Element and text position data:
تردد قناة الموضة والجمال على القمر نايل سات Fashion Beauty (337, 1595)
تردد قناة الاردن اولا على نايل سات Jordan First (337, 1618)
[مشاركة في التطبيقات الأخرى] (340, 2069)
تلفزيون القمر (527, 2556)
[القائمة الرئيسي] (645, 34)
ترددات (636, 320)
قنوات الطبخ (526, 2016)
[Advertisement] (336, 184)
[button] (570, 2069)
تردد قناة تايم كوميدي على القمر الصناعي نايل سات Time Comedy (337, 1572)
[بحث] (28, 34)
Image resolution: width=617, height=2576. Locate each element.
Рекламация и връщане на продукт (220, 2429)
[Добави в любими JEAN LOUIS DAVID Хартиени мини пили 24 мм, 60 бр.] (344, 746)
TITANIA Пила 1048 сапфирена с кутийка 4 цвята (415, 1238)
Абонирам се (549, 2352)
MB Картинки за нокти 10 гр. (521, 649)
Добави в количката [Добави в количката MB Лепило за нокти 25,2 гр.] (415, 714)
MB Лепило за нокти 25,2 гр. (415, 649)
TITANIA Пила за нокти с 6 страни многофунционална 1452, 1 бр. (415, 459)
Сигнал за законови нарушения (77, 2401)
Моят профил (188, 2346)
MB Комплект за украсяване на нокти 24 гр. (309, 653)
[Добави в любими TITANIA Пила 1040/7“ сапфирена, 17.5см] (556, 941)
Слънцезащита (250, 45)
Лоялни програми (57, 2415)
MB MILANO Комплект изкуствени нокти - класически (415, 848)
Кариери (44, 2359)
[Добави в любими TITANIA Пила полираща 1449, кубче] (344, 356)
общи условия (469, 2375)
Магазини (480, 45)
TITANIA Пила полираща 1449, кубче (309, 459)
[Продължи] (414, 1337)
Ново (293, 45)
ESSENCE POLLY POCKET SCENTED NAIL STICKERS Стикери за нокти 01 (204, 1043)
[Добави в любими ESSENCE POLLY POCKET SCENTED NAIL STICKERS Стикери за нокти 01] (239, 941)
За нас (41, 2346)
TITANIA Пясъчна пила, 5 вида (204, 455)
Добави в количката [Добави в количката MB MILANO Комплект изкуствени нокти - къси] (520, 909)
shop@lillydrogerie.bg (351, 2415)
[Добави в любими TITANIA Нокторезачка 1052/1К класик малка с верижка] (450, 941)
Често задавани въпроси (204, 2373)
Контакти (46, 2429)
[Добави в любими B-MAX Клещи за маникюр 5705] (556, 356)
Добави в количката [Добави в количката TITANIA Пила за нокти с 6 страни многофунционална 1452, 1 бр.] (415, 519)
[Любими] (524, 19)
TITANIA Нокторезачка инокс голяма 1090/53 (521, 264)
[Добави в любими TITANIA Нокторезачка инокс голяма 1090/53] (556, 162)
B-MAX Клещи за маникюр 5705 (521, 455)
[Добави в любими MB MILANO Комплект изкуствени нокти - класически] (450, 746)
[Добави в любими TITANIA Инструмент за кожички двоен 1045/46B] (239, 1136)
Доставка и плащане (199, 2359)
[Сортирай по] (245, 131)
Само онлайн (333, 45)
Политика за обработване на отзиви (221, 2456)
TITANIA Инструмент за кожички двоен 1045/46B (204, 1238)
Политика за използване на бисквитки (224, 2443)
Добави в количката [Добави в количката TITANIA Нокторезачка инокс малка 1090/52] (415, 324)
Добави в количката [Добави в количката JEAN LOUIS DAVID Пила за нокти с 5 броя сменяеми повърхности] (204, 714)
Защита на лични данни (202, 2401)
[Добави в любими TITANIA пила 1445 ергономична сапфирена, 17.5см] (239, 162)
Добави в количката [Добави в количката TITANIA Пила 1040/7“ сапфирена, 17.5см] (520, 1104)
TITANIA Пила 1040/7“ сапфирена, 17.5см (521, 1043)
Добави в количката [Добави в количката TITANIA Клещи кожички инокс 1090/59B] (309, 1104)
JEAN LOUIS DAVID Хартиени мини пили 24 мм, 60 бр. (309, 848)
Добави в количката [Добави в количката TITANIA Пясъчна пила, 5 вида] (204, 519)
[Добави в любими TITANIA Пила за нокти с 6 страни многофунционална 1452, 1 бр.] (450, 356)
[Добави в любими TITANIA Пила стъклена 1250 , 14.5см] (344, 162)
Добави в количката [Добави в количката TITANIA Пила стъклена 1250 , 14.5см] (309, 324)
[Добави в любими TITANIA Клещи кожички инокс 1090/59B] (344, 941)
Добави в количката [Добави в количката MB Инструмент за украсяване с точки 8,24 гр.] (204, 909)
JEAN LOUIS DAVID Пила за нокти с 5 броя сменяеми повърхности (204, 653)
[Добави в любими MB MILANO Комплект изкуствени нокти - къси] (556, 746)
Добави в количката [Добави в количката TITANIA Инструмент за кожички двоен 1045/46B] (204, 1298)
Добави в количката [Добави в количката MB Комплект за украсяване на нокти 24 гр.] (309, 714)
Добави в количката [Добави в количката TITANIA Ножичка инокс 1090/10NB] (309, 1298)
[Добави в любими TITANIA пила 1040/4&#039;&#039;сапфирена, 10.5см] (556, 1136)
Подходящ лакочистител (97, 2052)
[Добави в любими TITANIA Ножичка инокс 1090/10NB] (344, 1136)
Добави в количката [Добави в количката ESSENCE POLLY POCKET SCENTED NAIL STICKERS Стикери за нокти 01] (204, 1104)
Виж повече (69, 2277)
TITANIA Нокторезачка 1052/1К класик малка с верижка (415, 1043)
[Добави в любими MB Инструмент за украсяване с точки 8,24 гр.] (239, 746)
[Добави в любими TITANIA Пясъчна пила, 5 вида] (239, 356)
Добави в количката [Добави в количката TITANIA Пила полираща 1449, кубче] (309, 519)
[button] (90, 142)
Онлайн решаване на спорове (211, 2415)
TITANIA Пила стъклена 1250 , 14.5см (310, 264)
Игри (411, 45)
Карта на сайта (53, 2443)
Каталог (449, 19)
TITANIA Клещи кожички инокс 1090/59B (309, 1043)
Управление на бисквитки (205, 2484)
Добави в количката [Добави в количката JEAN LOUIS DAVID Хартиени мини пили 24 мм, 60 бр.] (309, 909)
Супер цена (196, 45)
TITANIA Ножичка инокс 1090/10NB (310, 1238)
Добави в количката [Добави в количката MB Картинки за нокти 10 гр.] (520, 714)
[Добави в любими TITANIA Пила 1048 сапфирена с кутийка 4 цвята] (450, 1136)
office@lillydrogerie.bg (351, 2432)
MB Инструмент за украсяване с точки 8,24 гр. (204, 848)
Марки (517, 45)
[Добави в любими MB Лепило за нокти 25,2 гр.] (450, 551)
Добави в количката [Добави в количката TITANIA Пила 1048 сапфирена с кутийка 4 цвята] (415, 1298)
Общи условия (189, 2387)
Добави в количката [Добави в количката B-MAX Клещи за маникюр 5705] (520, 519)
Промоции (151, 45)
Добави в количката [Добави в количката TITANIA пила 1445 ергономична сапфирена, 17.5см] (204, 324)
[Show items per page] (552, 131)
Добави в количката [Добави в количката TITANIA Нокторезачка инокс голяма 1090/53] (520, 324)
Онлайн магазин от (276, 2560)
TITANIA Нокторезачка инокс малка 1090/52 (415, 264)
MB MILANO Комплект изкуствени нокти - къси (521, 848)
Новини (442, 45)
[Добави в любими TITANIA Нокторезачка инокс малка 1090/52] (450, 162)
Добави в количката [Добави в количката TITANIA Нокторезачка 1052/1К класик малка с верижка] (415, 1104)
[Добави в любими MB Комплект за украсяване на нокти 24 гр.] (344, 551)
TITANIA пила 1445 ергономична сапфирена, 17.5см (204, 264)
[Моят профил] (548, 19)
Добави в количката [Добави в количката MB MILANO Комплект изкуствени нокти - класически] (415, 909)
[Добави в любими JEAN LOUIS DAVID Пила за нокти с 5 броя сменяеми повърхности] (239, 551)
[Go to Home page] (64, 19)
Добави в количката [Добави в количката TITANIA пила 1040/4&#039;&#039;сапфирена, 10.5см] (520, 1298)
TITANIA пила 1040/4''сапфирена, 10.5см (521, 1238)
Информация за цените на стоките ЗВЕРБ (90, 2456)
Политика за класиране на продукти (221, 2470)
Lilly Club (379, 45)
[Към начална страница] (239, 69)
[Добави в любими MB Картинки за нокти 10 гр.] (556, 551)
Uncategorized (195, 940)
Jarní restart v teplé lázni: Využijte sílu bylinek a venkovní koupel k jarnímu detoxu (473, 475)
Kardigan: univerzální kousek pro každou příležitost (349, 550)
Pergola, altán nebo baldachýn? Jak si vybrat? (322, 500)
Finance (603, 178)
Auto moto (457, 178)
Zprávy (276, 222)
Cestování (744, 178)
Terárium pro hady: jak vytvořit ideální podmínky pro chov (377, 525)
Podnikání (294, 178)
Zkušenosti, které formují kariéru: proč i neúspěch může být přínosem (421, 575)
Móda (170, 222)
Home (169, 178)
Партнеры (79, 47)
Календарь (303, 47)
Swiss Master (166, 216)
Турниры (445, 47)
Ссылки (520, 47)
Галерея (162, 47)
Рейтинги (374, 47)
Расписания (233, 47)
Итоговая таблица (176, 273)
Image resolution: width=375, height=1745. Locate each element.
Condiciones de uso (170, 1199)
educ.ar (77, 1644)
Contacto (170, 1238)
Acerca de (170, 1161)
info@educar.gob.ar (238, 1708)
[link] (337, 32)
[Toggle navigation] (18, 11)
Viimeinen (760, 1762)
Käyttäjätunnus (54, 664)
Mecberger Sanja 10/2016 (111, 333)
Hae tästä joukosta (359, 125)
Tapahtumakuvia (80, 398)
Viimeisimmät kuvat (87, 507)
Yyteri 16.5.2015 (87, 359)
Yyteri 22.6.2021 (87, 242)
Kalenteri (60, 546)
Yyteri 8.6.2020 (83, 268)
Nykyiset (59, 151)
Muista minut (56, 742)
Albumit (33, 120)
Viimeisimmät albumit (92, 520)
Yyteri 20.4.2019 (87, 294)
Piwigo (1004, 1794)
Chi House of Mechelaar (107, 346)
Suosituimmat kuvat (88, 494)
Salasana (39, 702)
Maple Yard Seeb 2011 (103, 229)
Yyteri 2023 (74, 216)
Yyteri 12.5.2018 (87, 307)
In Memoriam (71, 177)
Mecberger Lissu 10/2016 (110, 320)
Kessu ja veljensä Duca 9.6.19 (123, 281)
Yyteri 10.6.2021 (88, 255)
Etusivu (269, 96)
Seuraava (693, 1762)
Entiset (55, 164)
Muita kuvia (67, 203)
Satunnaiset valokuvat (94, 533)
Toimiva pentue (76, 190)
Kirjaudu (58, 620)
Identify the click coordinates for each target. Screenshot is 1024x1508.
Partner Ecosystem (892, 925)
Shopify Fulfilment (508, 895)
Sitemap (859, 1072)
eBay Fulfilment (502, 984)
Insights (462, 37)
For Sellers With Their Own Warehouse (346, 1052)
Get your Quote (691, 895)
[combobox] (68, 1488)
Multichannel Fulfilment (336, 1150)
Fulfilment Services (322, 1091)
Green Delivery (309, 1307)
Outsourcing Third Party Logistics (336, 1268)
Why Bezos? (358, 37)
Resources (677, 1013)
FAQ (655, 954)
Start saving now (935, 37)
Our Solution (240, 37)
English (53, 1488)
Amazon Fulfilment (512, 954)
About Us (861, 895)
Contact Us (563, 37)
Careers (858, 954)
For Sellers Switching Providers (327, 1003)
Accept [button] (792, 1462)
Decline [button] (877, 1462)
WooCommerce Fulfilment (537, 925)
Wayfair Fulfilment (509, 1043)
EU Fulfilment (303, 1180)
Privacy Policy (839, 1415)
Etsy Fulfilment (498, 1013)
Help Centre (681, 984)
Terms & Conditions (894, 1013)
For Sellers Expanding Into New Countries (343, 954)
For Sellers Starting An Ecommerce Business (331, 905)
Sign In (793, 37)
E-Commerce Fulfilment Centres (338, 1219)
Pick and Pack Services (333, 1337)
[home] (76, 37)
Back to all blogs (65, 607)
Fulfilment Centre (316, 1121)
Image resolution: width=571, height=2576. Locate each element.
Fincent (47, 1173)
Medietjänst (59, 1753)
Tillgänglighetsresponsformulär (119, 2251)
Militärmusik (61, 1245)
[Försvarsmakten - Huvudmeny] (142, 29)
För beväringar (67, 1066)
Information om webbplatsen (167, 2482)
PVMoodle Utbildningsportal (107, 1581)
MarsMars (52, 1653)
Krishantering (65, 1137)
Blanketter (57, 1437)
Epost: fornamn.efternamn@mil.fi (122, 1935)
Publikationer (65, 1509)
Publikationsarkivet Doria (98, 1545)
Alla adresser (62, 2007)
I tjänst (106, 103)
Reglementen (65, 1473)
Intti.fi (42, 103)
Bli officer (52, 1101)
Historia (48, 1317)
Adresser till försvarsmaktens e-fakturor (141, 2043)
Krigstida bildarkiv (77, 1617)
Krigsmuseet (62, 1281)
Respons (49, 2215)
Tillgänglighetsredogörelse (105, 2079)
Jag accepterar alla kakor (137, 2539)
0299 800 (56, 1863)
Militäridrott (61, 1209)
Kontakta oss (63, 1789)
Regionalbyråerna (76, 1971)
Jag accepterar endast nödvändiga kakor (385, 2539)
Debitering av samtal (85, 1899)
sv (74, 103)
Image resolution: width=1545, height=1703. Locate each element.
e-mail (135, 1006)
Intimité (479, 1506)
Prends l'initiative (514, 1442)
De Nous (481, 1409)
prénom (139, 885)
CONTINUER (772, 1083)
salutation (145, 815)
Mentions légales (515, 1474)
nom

- What you need to do -
In the records, substitute "Ножица" for "Ножичка" in everything from the line containing "Добави в количката [Добави в количката TITANIA Инструмент" down to the line containing "[Добави в любими TITANIA Ножичка", changing nothing else. Give back only those lines.

- Response for this exercise -
Добави в количката [Добави в количката TITANIA Инструмент за кожички двоен 1045/46B] (204, 1298)
Добави в количката [Добави в количката MB Комплект за украсяване на нокти 24 гр.] (309, 714)
Добави в количката [Добави в количката TITANIA Ножица инокс 1090/10NB] (309, 1298)
[Добави в любими TITANIA пила 1040/4&#039;&#039;сапфирена, 10.5см] (556, 1136)
Подходящ лакочистител (97, 2052)
[Добави в любими TITANIA Ножица инокс 1090/10NB] (344, 1136)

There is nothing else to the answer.